< Leviticus 27 >

1 Jahweh sprak tot Moses:
And Jehovah spoke to Moses, saying,
2 Beveel de Israëlieten, en zeg hun: Wanneer iemand door een gelofte personen naar hun schattingswaarde aan Jahweh wijdt, dan moet ge ze schatten als volgt.
Speak to the sons of Israel, and say to them, When a man shall accomplish a vow, the persons shall be for Jehovah by thy estimation.
3 Een man van twintig tot zestig jaar moet op vijftig zilveren sikkels volgens het heilig gewicht, worden geschat.
And thy estimation shall be of the male from twenty years old even to sixty years old, even thy estimation shall be fifty shekels of silver, after the shekel of the sanctuary.
4 Zo het een vrouw is, moet zij op dertig sikkels worden geschat.
And if it be a female, then thy estimation shall be thirty shekels.
5 Zo het iemand is van vijf tot twintig jaar, moet een jongen op twintig sikkels, een meisje op tien sikkels worden geschat.
And if it be from five years old even to twenty years old, then thy estimation shall be of the male twenty shekels, and for the female ten shekels.
6 Is het kind een maand tot vijf jaar oud, dan moet een knaap op vijf zilveren sikkels, een meisje op drie worden geschat.
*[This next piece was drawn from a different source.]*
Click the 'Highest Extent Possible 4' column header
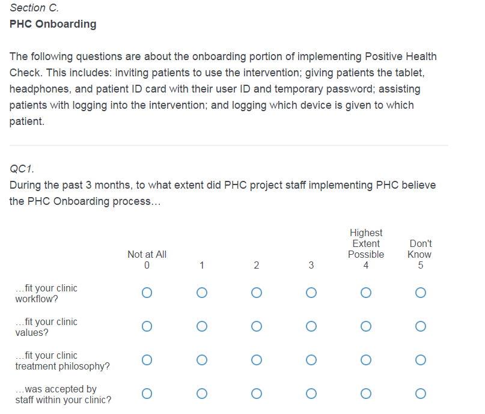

And if it be from a month old even to five years old, then thy estimation shall be of the male five shekels of silver, and for the female thy estimation shall be three shekels of silver.
7 Een man van zestig jaar en daarboven moet op vijftien sikkels worden geschat, een vrouw op tien.
And if it be from sixty years old and upward, if it be a male, then thy estimation shall be fifteen shekels, and for the female ten shekels.
8 Wanneer hij te arm is om die schatting te betalen, moet men hem voor den priester brengen, en deze moet hem schatten; en de priester zal het vermogen schatten van hem, die de gelofte heeft afgelegd.
But if he be poorer than thy estimation, then he shall be set before the priest, and the priest shall value him; according to the ability of him who vowed shall the priest value him.
9 Wanneer het een dier is, dat aan Jahweh als offergave kan worden gebracht, dan blijft het gewijd, als men het eenmaal aan Jahweh heeft gegeven.
And if it be a beast, of which men offer an oblation to Jehovah, all that any man gives of such to Jehovah shall be holy.
10 Men mag het niet vervangen, en geen beter voor een slechter, of een slechter voor een beter verruilen. Zo men toch het ene dier met het andere verruilt, zijn beide, dus ook het geruilde, gewijd.
He shall not alter it, nor change it, a good for a bad, or a bad for a good. And if he shall at all change beast for beast, then both it and that for which it is changed shall be holy.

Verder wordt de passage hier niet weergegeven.